-------- DATASET RECORDS

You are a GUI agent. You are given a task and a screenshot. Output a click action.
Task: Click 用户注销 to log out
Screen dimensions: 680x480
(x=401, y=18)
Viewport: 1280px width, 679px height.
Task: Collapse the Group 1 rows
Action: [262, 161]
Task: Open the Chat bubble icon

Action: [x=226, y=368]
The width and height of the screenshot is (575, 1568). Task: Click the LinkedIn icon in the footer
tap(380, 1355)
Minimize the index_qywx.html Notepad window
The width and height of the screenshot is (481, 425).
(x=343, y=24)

----------------
-------- DATASET RECORDS

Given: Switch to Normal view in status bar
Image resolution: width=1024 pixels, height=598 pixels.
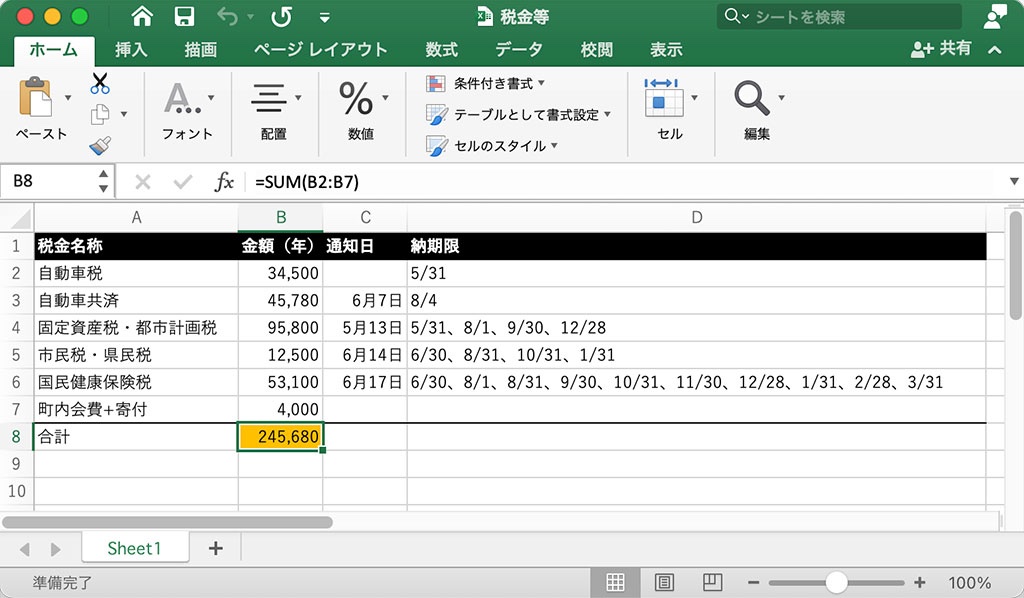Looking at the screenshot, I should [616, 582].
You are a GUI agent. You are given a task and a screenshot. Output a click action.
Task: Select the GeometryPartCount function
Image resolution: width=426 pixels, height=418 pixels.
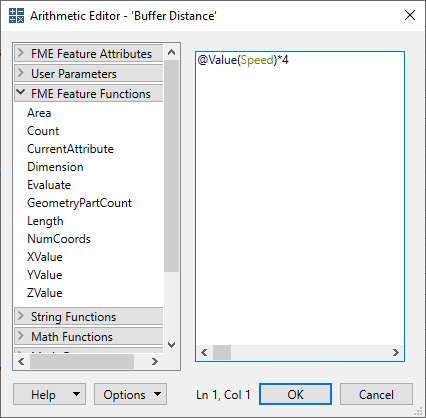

----------------

■ **AIM OF THE EXERCISE**
Print exactly, with no pictures, the lines above from the one that holds "Given: Switch to Normal view in status bar" through the one that holds "Image resolution: width=426", both of them included.

■ **SOLUTION TO THIS PROBLEM**
Given: Switch to Normal view in status bar
Image resolution: width=1024 pixels, height=598 pixels.
Looking at the screenshot, I should [616, 582].
You are a GUI agent. You are given a task and a screenshot. Output a click action.
Task: Select the GeometryPartCount function
Image resolution: width=426 pixels, height=418 pixels.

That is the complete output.